Since I bought the book at a reading, and the reading was on a college campus, and this campus poetry reading (like most) had a very nearly 100% white audience, I found myself speculating whether Johnson was drawn to this project because he, too, has his own box of "performing blackness" to negotiate. He has a good gig in an MFA program,. his book has been published by one of our stronger small presses (Tupelo)...he's in an enviable situation, in a lot of ways...but one wonders, especially after reading Claudia Rankine's Citizen, whether his box feels a little cramped once in a while.
For example, the second half of the book ("The Olio," another vaudeville term, for an encore set) contains a series of poems about a trip in Europe. They are really good. But had Johnson been trying to sell a volume of poems based on a trip to Europe rather than one based on black vaudeville, would that have been...harder?
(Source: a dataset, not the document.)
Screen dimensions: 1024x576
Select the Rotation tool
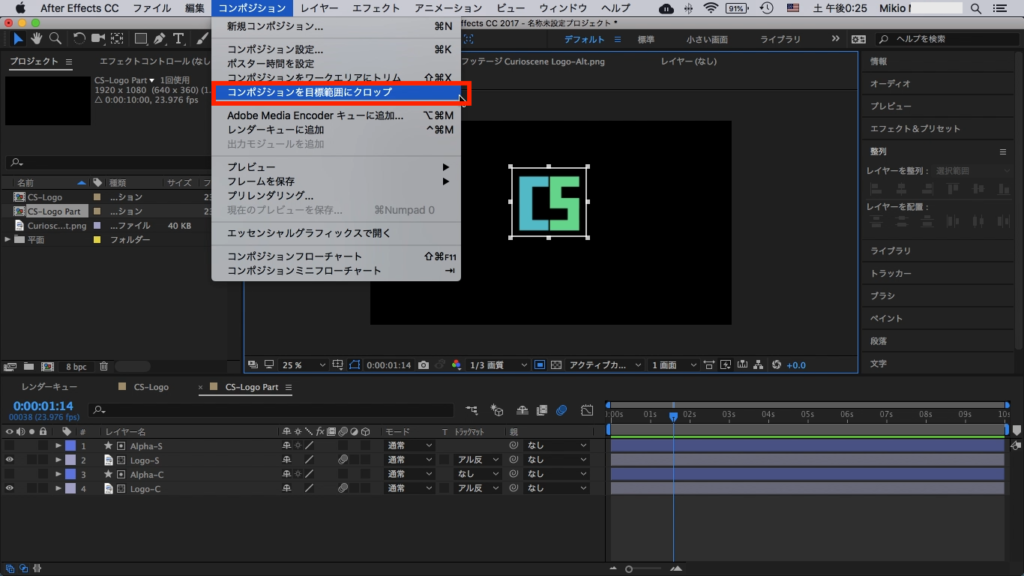pos(79,39)
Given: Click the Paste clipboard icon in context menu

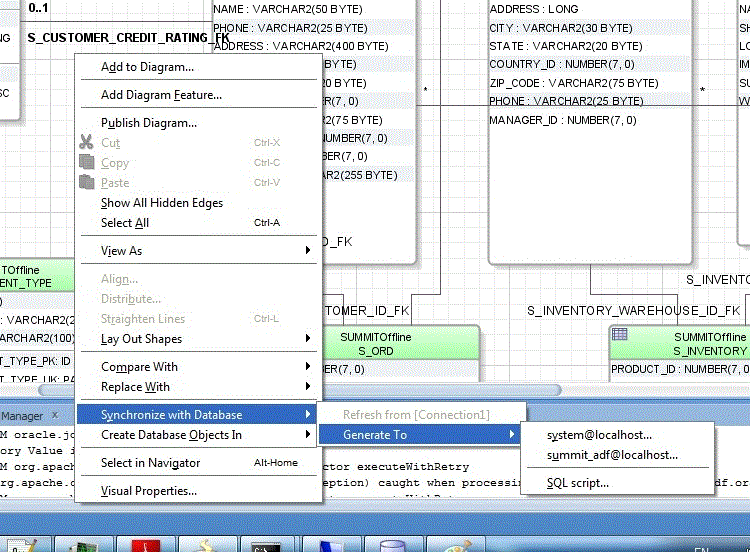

Would he have to field hints about his Responsibility to the Street or the People or something of the sort?
There is a funny poem by Tony Hoagland ("Write Whiter") that imagines a white writer having to address the kind of expectations African American writers live with: "I know some readers need to see their lives reflected from the page-- / It lets them know they aren't alone." It wouldn't always seem funny, though, I'm sure, to have to live out one's career with those expectations. Judging from his deportment at the reading, Johnson handles it with the same grace and dry irony he lends to his vaudeville performers. Only once in a while do you almost think you hear anger:
And if you wanna go exoskeletal,
Or get all "the cranium's vault,"
Or how the crest is swaybacked
And primitive--well, when push
Comes to shove, I can get
Downright Aeolian on you, son.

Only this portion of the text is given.